Oggi sono più decise, oggi i loro racconti sgorgano come fiumi in piena. Molte di loro scoppieranno a piangere nel parlare e nell’ascoltare. Oggi ci vogliono mostrare qualcos’altro. C'è un giornalista con la telecamera con noi (Valerio Cataldi, che poi ha raccontato la storia per il TG2). Decidono di non nascondere qualcosa che non immaginavamo. Una ragazza ha uno sguardo forte, duro. Comincia a raccontare di quando era in Nigeria, delle violenze alle quali non è riuscita a sfuggire, di quando al mercato si è trovata in mezzo ad una rivolta, è scoppiato un ordigno, lei era lì. Si alza di scatto e con rabbia la maglietta, si denuda le gambe, mostrandoci le orribili cicatrici che ha ovunque. Metà del suo corpo è pelle bruciata, raggrinzita, accartocciata. Racconta della fuga, di come nessuno l'abbia mai curata, di come abbia attraversato il deserto dalla Nigeria al Niger, e da lì l'arrivo in Libia. Le percosse, gli abusi sessuali, le minacce. Per una ragazza sola il percorso, la storia, è sempre quella. Non sai a chi chiedere aiuto, la maggior parte delle volte sei rapita, o dai trafficanti o dalle forze di polizia corrotte. Alcune di loro passano mesi anche nelle prigioni. Nelle prigioni libiche dove anche la polizia ti stupra e ti massacra di botte. Per poi toglierti acqua e cibo se non assecondi le loro voglie sessuali. Mentre parlano molte si guardano negli occhi, senza bisogno di altre parole. Tutte si capiscono perché hanno tutte più o meno la stessa storia. Storie e corpi segnati dagli stupri, dalle violenze, dalle torture, dai ricatti, dalla mercificazione degli esseri umani”.
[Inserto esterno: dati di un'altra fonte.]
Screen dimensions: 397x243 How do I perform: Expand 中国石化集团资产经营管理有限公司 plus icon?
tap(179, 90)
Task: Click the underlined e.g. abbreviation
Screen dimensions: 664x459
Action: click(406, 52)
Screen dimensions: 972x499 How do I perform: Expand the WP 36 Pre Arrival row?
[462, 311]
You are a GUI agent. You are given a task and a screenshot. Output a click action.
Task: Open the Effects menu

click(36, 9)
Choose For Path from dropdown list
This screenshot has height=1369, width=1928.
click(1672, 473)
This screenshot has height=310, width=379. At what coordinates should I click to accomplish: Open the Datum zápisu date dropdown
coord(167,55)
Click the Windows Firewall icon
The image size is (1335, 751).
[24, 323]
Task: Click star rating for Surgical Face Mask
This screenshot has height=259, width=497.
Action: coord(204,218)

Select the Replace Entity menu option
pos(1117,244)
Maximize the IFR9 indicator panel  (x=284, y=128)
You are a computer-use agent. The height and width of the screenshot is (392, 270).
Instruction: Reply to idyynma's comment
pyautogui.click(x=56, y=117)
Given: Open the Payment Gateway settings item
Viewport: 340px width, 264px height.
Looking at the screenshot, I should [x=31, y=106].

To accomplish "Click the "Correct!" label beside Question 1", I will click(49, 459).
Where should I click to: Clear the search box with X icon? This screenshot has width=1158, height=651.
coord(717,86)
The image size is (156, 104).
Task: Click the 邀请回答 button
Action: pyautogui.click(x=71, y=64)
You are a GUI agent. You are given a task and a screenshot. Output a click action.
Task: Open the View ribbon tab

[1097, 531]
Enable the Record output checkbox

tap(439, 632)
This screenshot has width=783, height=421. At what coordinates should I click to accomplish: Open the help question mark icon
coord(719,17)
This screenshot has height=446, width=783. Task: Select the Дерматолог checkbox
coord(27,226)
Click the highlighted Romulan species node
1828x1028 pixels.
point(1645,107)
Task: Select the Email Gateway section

In Italia, Europa, anziché la libertà agognata trovano un provvedimento di espulsione prima e la reclusione nel Cie ora per tutte e 66 - a Ponte Galeria sono arrivate in realtà in 69, tre sono in evidente stato di gravidanza, vittime di stupro –“Possibile che nessuno abbia incontrato, visto, ascoltato queste 66 donne? Non hai i documenti? Sei nigeriana? Bene, rimpatrio. Sentenza inappellabile. La burocrazia è legge”, ragiona Guido. “Poi nel Centro di identificazione ed espulsione, qualcuno si accorge di loro e spiega che possono richiedere protezione umanitaria. Riempiono fogli, mettono nomi, e aspettano. Ma le Questure competenti sono ora in chiusura estiva, le Commissioni territoriali in pausa, e quindi tutto è fermo. Nel frattempo nessuno le visita, né a livello fisico né psicologico. Qualcuna di loro ci dice di avere problemi di salute. Quando entro con loro nella loro stanza, lontane dagli occhi degli uomini della delegazione, si sentono forse per un attimo libere, libere di poter parlare solo tra donne. Si denudano, si abbassano quello che hanno indosso, ci fanno vedere i genitali, ci indicano pelli arrossate ed infiammate, ci dicono che a Ponte Galeria c'è un medico, un uomo, che dice loro che tutto passa. E che danno a tutte la stessa medicina. Una medicina che non cura. Ma loro no sanno che le cose ‘non passano’. Rimangono lì. Ferite visibili ed invisibili”. E all’uscita, una volta ottenuto l’eventuale status di asilante? “Il rischio che vengano rintracciate dagli aguzzini c’è, ma ci si sta già attivando con le associazioni antitratta del territorio per dare loro tutela”.